I'm at the PNSQC conference this week, and gave a talk where I said pragmatic project managers select a life cycle that manages the big risks for them, so they can pay attention to the other risks. At some point, I said, "If you ever hear:"
- If we could just get the requirements right
- If we could just get the architecture right
- If we could just get the design right
- If we could just get the testing right
Anything you hear that starts "If we could just" and ends in getting something right means you are not choosing a life cycle that manages the risks you have. That's a project smell.
Some projects are big, risky, complex, scary, whatever. You still have to do them. But you can choose which risks you can allow your life cycle to manage for you.
Serial life cycles originally existed to manage cost. You were supposed to re-estimate the project after each phase to decide if you wanted to continue. We haven't done that since the '70s. Now, serial life cycles don't manage any risks for you, as an inherent part of the life cycle.

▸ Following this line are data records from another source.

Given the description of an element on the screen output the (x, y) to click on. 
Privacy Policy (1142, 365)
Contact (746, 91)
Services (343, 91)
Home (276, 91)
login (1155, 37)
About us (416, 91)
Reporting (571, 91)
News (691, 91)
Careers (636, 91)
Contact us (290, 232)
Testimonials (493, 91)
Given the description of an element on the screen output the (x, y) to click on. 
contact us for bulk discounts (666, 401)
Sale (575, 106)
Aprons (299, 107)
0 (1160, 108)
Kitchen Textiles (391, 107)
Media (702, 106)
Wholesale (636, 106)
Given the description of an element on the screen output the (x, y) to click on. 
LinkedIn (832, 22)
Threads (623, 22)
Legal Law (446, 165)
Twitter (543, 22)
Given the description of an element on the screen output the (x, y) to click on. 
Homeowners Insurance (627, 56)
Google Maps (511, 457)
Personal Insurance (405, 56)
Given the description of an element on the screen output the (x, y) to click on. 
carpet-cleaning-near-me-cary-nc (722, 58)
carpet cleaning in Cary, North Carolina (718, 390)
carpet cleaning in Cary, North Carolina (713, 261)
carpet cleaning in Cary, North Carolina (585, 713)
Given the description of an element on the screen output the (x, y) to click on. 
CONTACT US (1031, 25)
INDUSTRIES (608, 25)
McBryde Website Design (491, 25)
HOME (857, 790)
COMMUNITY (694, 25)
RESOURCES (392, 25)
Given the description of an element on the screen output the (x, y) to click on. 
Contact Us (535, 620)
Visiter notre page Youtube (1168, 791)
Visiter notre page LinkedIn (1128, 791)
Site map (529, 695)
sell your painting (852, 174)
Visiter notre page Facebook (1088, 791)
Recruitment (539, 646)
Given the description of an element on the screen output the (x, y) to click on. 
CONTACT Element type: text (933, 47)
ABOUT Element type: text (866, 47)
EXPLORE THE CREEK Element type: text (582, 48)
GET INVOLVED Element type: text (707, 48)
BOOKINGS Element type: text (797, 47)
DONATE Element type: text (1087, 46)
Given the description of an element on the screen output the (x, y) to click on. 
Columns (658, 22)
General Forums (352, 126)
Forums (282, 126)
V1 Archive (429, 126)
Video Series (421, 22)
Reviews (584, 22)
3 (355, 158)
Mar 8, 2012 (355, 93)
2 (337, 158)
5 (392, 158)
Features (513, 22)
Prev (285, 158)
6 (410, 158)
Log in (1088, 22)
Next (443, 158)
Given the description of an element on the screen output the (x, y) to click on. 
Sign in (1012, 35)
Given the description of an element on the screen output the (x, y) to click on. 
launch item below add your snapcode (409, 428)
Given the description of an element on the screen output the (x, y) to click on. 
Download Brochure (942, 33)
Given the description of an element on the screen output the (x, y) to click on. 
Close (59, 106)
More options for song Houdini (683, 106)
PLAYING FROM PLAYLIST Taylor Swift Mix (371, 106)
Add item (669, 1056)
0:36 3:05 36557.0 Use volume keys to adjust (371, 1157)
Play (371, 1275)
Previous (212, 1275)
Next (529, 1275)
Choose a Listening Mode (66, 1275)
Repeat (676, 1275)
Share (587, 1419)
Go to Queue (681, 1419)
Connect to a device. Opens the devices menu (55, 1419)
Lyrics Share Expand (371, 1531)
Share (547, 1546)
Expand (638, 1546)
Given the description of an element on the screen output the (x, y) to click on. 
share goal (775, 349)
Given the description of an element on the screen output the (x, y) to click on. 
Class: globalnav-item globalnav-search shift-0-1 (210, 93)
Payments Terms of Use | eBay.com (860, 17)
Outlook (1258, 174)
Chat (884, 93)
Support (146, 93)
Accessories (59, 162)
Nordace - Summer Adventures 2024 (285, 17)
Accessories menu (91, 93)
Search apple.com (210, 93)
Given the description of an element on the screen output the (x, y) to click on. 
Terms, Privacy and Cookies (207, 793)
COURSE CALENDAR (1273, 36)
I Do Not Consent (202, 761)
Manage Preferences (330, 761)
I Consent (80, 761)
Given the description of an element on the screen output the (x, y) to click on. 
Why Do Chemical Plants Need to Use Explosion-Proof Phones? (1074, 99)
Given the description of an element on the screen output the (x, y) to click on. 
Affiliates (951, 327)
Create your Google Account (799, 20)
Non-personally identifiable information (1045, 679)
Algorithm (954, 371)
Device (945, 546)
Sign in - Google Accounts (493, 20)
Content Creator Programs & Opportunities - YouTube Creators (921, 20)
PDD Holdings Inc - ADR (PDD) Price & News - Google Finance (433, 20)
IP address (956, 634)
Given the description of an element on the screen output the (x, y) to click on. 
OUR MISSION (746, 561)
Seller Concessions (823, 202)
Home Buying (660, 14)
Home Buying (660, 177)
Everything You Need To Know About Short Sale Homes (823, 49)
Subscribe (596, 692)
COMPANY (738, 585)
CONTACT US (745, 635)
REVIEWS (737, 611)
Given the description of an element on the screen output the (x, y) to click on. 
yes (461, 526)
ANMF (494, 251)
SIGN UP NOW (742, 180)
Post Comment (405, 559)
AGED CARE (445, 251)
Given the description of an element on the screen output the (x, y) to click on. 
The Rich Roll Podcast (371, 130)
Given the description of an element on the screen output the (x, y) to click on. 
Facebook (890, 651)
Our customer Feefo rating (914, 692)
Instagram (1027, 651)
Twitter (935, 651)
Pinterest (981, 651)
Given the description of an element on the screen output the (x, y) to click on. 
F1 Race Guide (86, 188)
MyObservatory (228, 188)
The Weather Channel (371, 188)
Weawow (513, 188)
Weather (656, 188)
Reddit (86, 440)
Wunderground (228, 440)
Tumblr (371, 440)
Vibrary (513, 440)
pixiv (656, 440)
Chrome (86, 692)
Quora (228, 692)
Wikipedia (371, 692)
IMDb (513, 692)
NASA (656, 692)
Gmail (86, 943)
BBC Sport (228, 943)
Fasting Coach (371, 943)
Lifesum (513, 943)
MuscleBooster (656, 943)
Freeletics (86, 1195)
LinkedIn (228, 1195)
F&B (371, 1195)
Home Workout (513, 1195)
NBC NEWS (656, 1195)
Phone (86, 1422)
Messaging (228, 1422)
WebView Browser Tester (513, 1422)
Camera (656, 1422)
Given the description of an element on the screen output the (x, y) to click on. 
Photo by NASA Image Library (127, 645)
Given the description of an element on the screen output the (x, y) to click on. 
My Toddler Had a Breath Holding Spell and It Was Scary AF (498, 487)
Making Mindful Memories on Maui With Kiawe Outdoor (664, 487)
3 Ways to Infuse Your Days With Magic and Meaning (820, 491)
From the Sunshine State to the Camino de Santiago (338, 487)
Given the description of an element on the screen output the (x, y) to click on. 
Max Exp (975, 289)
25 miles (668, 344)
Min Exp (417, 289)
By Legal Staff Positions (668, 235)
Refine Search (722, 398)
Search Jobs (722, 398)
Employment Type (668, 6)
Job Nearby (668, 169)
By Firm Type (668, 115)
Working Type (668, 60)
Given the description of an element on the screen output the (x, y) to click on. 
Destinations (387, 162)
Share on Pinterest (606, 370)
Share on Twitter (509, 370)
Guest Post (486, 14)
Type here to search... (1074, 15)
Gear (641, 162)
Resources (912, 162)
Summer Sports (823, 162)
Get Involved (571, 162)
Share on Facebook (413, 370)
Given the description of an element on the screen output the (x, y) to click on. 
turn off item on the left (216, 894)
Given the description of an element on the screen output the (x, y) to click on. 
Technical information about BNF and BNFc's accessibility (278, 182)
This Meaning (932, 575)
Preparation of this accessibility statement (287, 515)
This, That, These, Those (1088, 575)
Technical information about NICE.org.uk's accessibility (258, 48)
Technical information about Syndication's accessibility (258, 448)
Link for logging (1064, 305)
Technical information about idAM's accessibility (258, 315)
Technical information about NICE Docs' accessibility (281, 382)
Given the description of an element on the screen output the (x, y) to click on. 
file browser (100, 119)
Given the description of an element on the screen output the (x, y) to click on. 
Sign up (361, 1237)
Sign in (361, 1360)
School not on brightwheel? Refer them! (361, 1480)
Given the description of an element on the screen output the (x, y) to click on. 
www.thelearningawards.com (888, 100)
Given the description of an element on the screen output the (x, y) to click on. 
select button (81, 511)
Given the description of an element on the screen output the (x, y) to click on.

Iterative life cycles manage technical risk because they provide experience with building pieces of the product. Incremental life cycles manage schedule risk because they have people work in feature chunks, integrating and testing as you go. Agile life cycles manage both technical and schedule risk because they allow you to gain experience with the features inside a timebox, so you always know how long and how risky things are to do.
If you find yourself saying "If we just...", you have a project smell of some sort. Make sure it's not your life cycle.